Назначение помощников великого инквизитора вовсе не ограничило юрисдикцию инквизиции, как это было задумано, а даже расширило ее. Теперь инквизиторы зашли так далеко, что сами продавали конфискованную собственность и распоряжались ею; прежде этим занимались чиновники королевской казны. Этого Фердинанд уже не мог стерпеть. Там, где соображениям гуманности и доводам политической целесообразности не удалось обуздать его фанатизм, алчность легко одержала победу. Итак, мы наконец видим, как сам король обращается к папе с жалобой на деспотизм суда, наделенного понтификом большей властью и влиянием, чем те, которыми обладает монарх в собственном королевстве. Ответом на его обращения стала булла, изданная в феврале 1495 года и приказывавшая инквизиторам под страхом отлучения воздерживаться от подобных действий и никогда не прибегать к ним, кроме как с позволения короля. Полномочия судить инквизиторов в случае мошенничества или нарушения законов в таких делах возлагались на знаменитого Франсиско Хименеса де Сиснероса[472]. Этот человек, которого называли испанским Ришелье, поднялся от весьма скромной жизни босоногого нищенствующего монаха до великолепия сана его преосвященства, примаса Испании – на этой должности он сменил кардинала Мендосу, умершего в 1495 году.

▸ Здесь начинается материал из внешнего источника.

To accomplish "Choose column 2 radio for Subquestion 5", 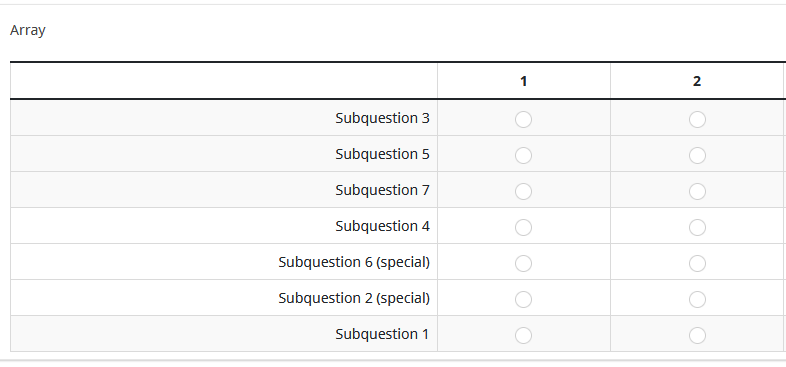I will pyautogui.click(x=697, y=155).
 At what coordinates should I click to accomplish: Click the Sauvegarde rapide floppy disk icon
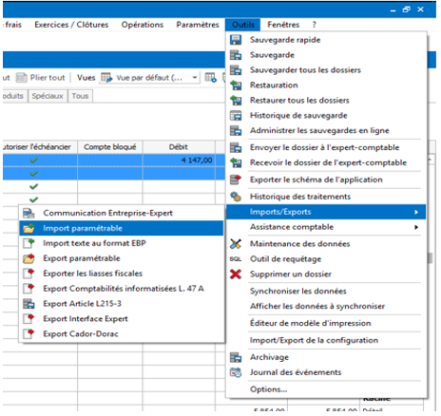[x=236, y=40]
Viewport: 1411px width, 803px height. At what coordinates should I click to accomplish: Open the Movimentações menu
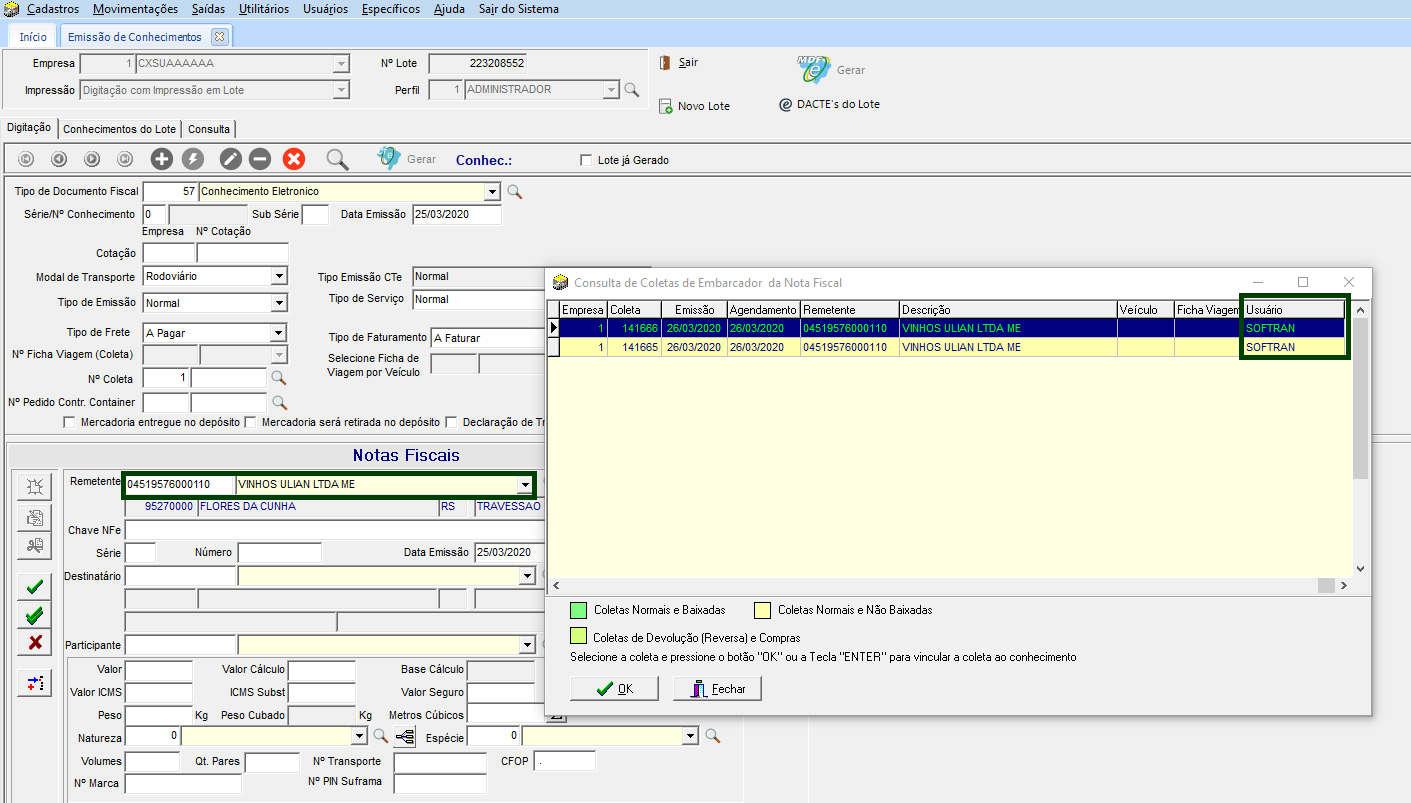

В следующем году Торквемада покинул королевский двор, где он в течение десяти лет был фигурой, уступавшей в значимости лишь самим монархам. Став инвалидом из-за подагры, он удалился в свой монастырь в Авиле[473]. Там он жил, отойдя от дел, – худой старик 76 лет, ослабленный и измученный телесными недугами, но полностью сохранивший энергию и силу ума и духа; суровость его оставалась прежней, а совесть была совершенно чиста благодаря убежденности в том, что он отдал все лучшее в себе – и всего себя – служению своему Богу.
Но даже теперь он отошел от дел всего лишь физически. Его внимание по-прежнему было сосредоточено на инквизиции, он был полностью поглощен ее делами. Мы видим, как он до последнего активно руководит деятельностью трибунала веры.
Весной 1498 года Торквемада призвал главных инквизиторов королевства в монастырь Святого Фомы в Авиле, чтобы они вместе с ним могли сообща подготовить издание новых указов, пресекавших злоупотребления, вкравшиеся в управление правосудием святой палаты, доказавшие недостаточность его указов 1484, 1485 и 1488 годов. Эти четвертые по счету «Указания» Торквемады были опубликованы 25 мая 1498 года. В них содержится довольно много того, что словно бы рассчитано на смягчение суровости более ранних указов, но в большинстве случаев это иллюзорное впечатление. Рассмотрим же кратко 16 статей, из которых состоят эти «Указания».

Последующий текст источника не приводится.